[EXERCISE GOAL] Your answer must consist solely of the lines from the one containing "Task: Select No for Simplified breadcrumbs" through the last line of the records below, reproduced exactly, with all pictures omitted.

PROVIDED MATERIAL section start

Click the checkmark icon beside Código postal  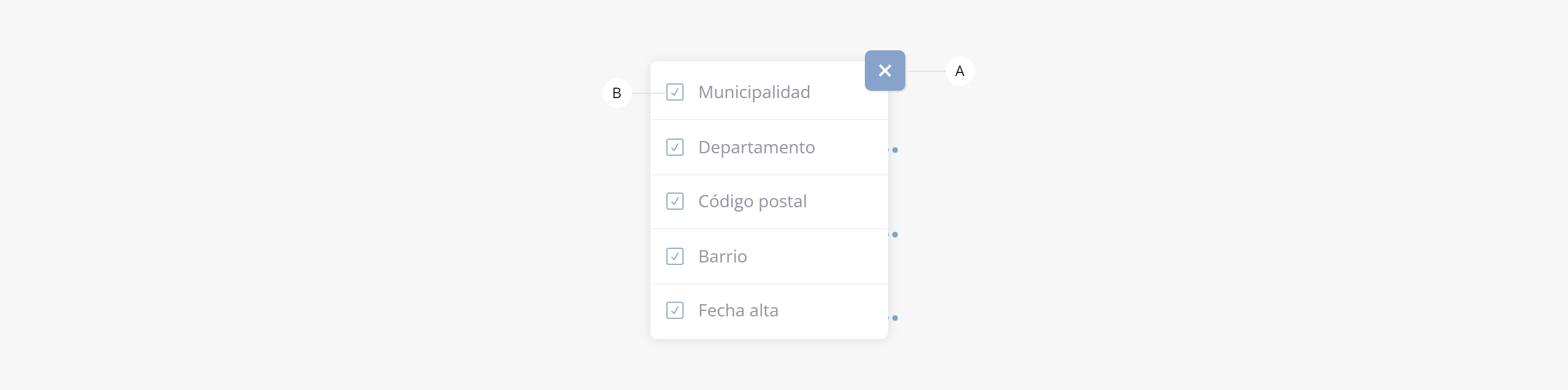click(675, 201)
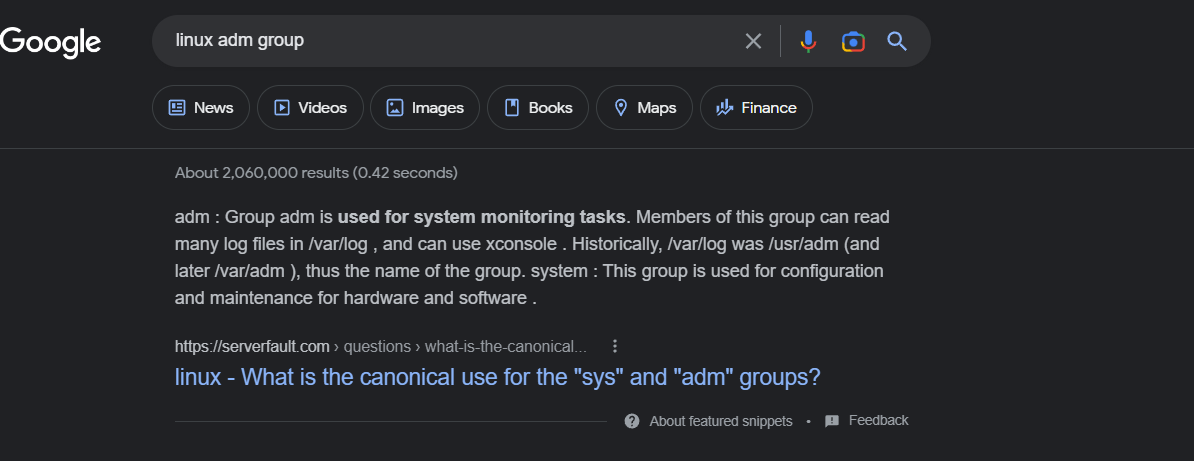Clear the search query with X icon
The width and height of the screenshot is (1194, 461).
click(753, 41)

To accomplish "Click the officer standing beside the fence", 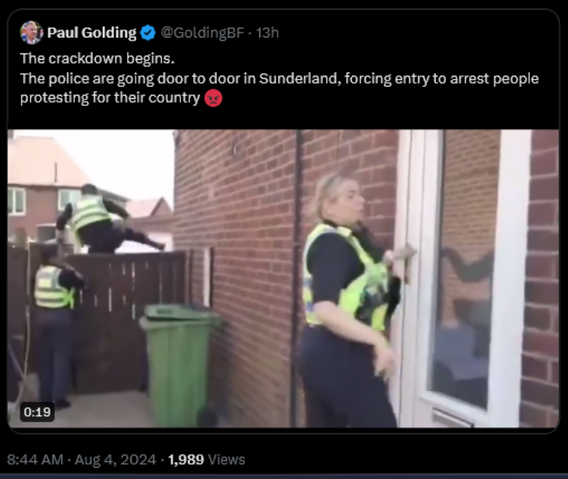I will [x=56, y=322].
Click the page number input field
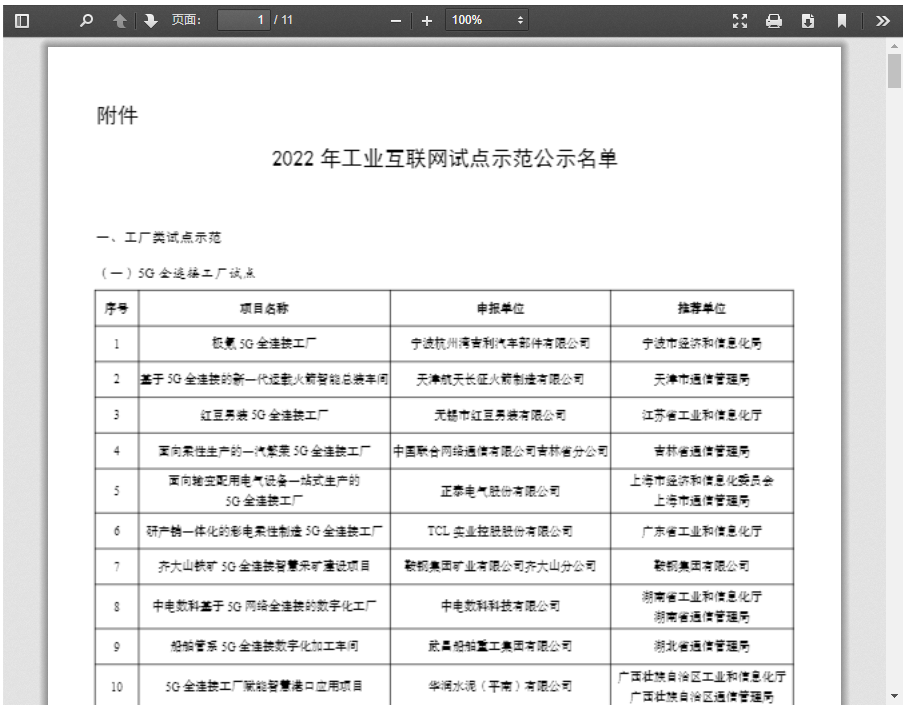 243,20
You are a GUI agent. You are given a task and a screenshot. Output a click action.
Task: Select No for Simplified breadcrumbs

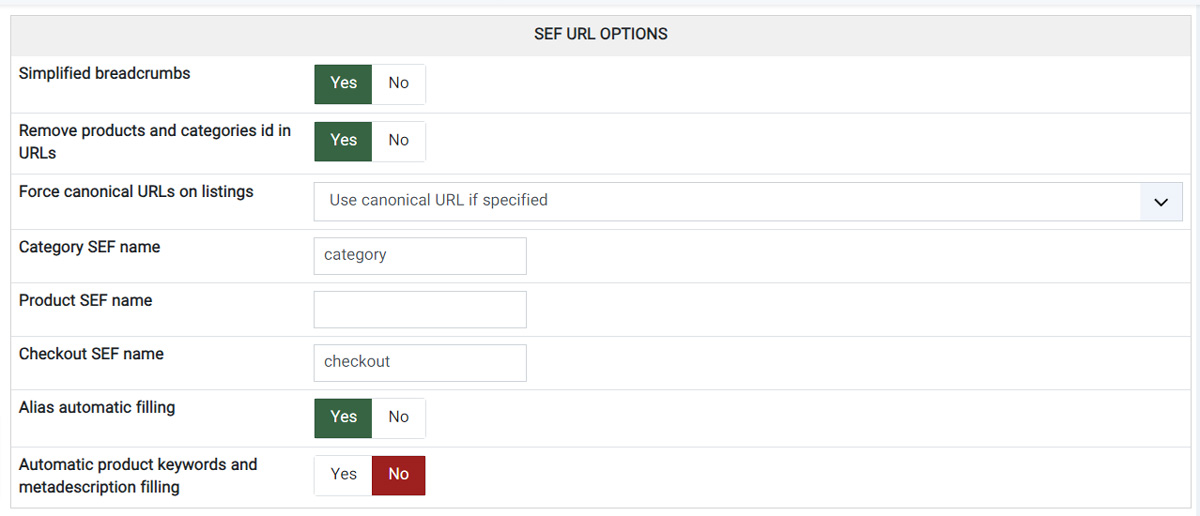click(399, 84)
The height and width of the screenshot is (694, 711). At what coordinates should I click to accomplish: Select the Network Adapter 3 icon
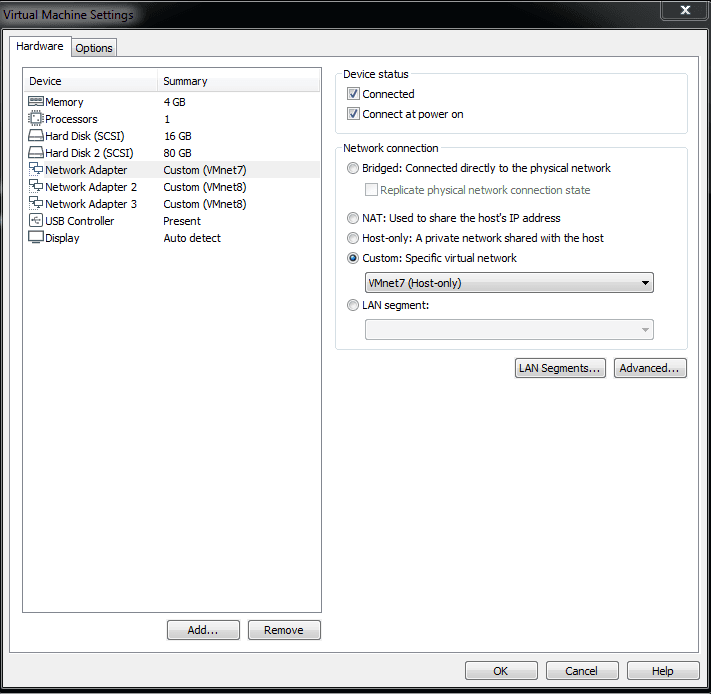coord(36,204)

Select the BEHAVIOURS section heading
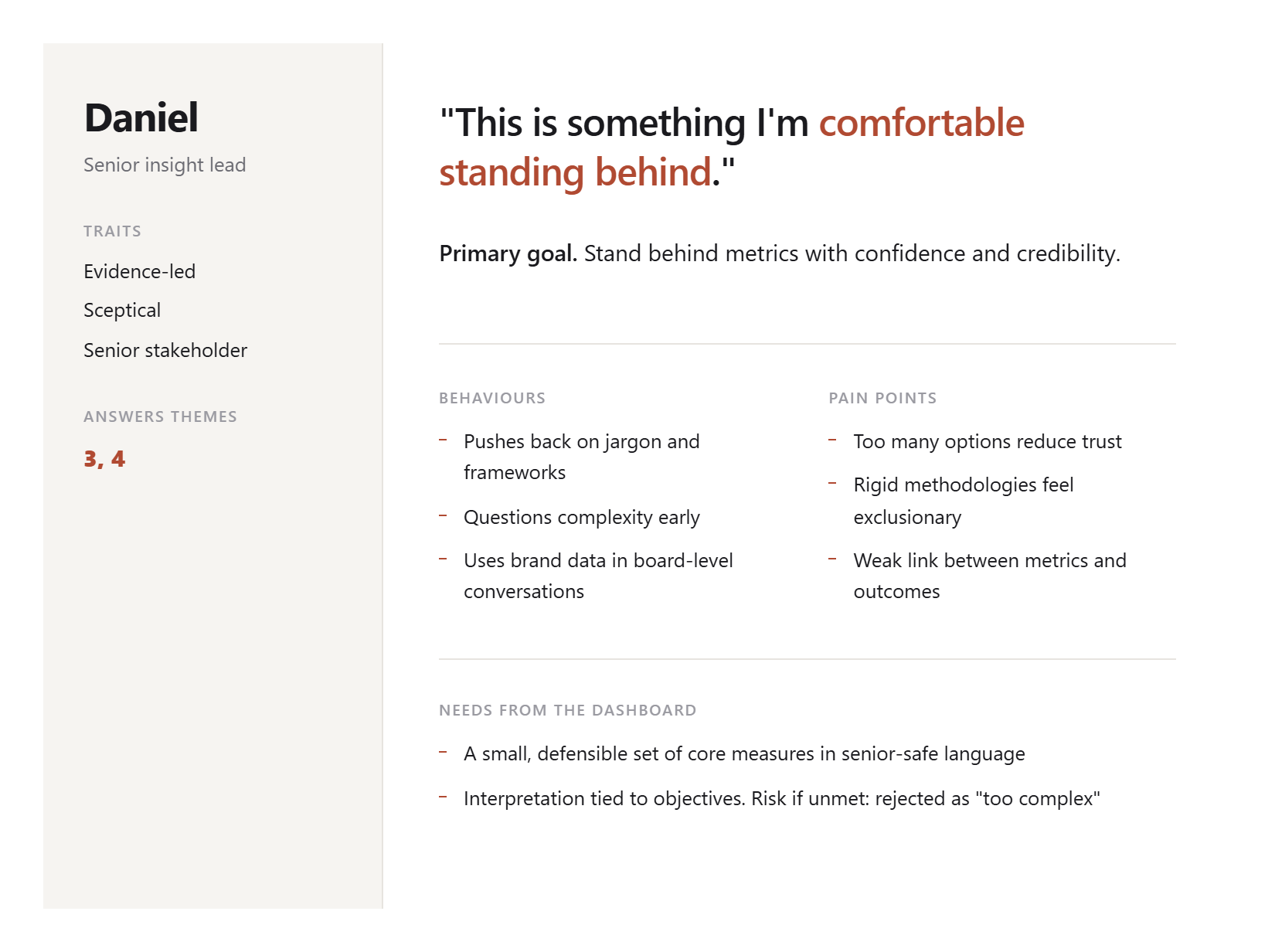492,398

PROVIDED MATERIAL section end

[OUTPUT OF THE TASK]
Task: Select No for Simplified breadcrumbs

click(399, 84)
The height and width of the screenshot is (694, 711). At what coordinates should I click to accomplish: Select the Network Adapter 3 icon
coord(36,204)

Select the BEHAVIOURS section heading
492,398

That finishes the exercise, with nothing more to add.